### SUPPLIED TEXT
.....

My familiarity with IPv6 is relatively low. Steve actually pointed me
to NFS client code which does a similar comparison. Let me redo this
part.

>
>
> Regarding the interface comparator, which I'll requote here:
>
> +/*
> + * compare two interfaces a and b
> + * return 0 if everything matches.
>
> This is fine, assuming the address comparator is fixed. Matching
> everything is the best result.
>
> + * return 1 if a has higher link speed, or rdma capable, or rss capable
>
> I'm still uneasy about selecting link speed first. If the mount
> specifies RDMA, I think RDMA should be the preferred parameter.
> The code you propose would select an ordinary interface, if it
> were one bps faster.

I could do that. But that only changes the order in which the
interfaces are ordered.
I think the place where you want this change more is where the
interface is actually getting selected for a new connection.
I'll do this.

>
> + * return -1 otherwise.
>
> Ok on this. :)
>
> + */
> +static int
> +iface_cmp(struct cifs_server_iface *a, struct cifs_server_iface *b)
> +{
> +       int cmp_ret = 0;
> +
> +       WARN_ON(!a || !b);
> +       if (a->speed == b->speed) {
> +               if (a->rdma_capable == b->rdma_capable) {
> +                       if (a->rss_capable == b->rss_capable) {
>
> RSS is meaningless on an RDMA adapter. The RDMA kernel API uses
> Queue Pairs to direct completion interrupts, totally different
> and independent from RSS. It's only meaningful if rdma_capable
> is false.

Ok. I was not sure about whether they can co-exist, and decided to
make this extra comparison anyway.
Good that you shared this info. But I don't think this code hurts.

.....

### EXCERPTED RECORDS
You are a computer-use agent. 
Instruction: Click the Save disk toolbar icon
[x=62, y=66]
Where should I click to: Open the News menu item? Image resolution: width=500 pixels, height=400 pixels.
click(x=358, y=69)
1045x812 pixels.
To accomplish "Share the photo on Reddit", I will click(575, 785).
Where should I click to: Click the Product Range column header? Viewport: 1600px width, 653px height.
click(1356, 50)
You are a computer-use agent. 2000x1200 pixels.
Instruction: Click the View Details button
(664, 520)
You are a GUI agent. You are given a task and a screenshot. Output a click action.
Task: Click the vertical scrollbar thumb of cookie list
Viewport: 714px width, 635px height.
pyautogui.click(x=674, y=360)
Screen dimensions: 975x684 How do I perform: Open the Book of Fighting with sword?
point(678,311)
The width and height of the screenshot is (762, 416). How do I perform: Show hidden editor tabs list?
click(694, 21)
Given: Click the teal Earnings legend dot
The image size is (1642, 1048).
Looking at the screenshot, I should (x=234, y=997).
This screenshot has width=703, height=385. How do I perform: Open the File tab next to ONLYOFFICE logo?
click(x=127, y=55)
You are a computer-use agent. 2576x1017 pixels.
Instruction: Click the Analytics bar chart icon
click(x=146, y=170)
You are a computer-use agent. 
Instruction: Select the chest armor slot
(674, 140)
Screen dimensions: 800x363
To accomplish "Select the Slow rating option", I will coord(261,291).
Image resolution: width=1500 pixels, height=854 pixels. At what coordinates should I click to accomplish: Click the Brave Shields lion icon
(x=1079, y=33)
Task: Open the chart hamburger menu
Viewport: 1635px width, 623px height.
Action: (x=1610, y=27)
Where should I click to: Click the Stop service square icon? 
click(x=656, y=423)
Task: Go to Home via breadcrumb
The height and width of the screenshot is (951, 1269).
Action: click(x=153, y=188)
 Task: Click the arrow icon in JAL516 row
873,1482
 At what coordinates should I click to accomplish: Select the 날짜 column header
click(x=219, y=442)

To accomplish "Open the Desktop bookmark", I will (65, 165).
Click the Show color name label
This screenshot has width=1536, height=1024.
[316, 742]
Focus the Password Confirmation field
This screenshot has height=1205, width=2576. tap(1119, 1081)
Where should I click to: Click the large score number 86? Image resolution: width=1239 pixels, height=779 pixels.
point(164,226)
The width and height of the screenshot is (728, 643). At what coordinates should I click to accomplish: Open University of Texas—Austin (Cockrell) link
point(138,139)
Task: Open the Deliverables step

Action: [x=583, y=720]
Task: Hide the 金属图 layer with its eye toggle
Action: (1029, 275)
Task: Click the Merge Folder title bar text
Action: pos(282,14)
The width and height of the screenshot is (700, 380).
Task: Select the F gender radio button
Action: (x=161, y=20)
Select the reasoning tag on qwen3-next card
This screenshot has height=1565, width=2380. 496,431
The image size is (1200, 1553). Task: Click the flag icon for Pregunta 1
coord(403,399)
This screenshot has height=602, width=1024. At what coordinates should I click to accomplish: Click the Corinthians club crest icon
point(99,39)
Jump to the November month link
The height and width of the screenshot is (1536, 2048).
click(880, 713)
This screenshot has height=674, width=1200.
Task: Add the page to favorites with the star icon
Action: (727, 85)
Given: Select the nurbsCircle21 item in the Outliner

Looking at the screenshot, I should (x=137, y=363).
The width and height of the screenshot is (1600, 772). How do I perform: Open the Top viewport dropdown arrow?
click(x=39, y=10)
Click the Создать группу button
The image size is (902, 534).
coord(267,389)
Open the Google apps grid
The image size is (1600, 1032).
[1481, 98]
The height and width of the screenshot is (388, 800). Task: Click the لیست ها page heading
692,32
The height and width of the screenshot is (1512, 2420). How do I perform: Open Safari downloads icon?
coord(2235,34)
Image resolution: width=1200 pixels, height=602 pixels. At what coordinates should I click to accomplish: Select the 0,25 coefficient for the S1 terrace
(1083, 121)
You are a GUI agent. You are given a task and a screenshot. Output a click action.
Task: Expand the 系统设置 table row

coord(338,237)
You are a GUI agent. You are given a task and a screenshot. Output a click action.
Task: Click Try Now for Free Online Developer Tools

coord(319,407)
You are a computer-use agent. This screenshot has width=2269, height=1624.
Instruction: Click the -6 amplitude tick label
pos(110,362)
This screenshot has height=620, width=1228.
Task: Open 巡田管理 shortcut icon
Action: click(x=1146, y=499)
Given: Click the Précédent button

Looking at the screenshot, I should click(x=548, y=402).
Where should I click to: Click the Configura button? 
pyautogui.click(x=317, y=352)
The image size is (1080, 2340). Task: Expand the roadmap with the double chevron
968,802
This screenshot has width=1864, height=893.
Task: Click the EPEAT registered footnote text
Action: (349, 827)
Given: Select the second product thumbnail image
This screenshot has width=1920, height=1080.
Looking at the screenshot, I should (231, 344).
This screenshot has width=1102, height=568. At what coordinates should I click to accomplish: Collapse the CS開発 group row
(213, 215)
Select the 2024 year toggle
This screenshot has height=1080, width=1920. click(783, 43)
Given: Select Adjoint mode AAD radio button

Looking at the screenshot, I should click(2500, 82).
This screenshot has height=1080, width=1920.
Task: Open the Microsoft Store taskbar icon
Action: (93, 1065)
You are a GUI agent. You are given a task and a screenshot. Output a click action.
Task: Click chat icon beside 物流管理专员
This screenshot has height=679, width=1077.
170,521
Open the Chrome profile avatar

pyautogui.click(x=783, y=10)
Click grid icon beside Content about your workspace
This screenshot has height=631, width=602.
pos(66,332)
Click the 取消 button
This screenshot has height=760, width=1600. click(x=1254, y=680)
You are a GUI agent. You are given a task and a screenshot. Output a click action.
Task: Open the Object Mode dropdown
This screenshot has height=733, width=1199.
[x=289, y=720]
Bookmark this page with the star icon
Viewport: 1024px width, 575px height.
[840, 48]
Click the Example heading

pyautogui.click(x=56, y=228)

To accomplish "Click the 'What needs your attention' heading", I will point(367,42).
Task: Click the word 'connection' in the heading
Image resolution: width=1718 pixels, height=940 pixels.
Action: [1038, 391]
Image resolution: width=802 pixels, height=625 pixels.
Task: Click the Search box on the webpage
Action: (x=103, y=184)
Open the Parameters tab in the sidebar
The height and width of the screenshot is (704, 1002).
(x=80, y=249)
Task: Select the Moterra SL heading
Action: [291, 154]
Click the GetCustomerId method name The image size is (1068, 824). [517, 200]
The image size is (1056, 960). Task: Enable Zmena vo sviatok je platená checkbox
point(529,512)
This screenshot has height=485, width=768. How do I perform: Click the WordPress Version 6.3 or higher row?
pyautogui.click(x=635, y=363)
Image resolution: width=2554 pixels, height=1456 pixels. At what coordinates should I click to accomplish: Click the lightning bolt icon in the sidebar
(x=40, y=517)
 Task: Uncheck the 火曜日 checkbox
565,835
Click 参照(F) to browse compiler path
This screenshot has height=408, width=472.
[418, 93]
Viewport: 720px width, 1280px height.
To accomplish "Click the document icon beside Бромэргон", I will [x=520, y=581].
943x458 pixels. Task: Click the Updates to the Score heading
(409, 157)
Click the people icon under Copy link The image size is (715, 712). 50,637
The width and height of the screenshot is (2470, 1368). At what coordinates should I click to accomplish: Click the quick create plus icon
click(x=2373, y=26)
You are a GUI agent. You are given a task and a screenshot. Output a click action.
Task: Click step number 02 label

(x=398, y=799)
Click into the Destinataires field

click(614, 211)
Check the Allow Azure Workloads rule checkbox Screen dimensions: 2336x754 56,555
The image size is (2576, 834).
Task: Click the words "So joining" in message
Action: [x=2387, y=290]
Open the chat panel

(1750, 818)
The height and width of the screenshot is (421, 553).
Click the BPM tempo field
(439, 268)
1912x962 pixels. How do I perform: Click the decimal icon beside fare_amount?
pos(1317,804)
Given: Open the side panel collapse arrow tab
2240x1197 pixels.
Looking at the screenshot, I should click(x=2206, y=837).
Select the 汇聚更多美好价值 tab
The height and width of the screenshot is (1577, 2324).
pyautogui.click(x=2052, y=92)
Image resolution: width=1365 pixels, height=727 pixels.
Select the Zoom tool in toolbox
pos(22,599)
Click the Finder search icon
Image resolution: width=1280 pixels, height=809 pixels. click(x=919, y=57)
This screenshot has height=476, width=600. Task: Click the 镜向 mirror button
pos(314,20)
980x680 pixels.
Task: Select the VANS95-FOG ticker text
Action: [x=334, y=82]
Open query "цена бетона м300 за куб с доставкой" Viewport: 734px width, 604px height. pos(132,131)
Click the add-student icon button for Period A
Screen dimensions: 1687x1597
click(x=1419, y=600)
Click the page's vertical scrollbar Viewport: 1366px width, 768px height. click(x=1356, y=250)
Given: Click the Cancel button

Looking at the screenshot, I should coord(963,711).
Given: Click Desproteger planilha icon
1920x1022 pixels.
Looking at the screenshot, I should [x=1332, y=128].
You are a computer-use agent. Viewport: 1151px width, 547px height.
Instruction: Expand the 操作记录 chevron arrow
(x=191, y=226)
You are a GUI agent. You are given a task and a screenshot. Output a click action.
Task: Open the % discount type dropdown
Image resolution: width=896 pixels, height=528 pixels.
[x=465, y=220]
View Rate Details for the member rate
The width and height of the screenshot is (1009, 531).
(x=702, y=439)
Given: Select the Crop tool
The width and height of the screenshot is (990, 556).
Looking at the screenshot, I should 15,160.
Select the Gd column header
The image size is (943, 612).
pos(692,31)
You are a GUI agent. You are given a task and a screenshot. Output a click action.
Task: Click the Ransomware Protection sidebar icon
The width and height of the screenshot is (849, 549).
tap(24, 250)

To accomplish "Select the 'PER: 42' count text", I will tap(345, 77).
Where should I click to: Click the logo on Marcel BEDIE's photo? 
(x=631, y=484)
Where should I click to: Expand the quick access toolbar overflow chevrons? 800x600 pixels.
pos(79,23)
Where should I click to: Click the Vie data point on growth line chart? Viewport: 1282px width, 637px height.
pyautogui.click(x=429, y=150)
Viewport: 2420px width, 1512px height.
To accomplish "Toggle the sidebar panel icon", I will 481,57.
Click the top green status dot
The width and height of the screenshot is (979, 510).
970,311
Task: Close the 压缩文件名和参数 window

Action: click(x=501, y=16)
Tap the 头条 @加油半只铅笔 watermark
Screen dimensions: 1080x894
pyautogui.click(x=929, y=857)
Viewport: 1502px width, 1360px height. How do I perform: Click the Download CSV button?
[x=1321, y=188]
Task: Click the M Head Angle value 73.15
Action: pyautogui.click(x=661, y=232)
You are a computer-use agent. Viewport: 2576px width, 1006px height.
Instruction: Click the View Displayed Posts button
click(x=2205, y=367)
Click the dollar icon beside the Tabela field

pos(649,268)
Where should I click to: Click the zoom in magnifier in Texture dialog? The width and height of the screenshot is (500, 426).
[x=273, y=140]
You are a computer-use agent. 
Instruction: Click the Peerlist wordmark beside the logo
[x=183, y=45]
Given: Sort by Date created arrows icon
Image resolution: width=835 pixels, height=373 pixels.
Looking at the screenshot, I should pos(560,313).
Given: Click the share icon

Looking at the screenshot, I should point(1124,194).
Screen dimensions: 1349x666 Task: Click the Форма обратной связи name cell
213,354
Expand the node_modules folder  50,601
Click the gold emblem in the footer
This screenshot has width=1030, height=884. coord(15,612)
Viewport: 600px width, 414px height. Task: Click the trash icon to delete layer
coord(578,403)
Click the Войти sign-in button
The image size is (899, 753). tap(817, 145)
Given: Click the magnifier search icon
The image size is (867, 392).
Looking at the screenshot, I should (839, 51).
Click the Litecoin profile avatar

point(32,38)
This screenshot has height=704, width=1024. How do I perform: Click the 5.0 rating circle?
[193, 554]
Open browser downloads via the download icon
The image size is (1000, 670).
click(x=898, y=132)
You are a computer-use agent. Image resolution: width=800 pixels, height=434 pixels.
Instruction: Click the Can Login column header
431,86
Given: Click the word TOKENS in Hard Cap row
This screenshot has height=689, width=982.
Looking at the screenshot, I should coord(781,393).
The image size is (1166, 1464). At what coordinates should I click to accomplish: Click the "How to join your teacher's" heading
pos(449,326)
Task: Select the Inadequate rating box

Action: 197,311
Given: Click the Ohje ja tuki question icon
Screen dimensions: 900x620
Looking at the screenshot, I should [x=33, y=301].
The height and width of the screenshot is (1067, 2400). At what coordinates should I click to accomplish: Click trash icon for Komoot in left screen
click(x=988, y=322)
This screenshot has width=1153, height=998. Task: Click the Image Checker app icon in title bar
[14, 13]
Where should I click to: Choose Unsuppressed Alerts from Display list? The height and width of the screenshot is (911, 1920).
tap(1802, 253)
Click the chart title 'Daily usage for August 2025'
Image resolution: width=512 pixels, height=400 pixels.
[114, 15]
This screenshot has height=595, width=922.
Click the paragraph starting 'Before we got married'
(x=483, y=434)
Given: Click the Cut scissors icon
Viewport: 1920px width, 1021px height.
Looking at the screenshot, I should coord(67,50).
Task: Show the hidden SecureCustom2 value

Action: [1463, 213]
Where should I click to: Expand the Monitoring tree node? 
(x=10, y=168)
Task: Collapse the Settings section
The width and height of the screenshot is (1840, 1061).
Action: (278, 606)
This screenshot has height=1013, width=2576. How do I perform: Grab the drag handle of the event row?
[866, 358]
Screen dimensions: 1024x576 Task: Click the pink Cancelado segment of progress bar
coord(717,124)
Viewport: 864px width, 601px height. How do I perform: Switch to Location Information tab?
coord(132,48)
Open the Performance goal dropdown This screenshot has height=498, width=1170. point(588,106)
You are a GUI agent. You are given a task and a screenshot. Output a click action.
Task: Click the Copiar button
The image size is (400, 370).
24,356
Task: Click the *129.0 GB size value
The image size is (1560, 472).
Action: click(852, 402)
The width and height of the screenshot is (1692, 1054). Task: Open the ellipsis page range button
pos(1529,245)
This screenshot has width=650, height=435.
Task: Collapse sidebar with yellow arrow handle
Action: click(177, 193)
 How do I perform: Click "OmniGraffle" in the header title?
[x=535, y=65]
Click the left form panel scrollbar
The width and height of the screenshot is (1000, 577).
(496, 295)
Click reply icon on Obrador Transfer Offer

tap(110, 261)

.....

### AIM 1
Answer these questions using the comparator discussion:
(a) Who pointed the writer to NFS client code that makes a similar comparison?
(b) What does the RDMA kernel API use to direct completion interrupts?
(c) What value does the comparator return when everything matches?
### AIM 2
Reproduce everything in the comparator discussion from "My familiarity with" down to "the best result.", word for word.

### COMPLETE ANSWER 1
(a) Steve
(b) Queue Pairs
(c) 0

### COMPLETE ANSWER 2
My familiarity with IPv6 is relatively low. Steve actually pointed me
to NFS client code which does a similar comparison. Let me redo this
part.

>
>
> Regarding the interface comparator, which I'll requote here:
>
> +/*
> + * compare two interfaces a and b
> + * return 0 if everything matches.
>
> This is fine, assuming the address comparator is fixed. Matching
> everything is the best result.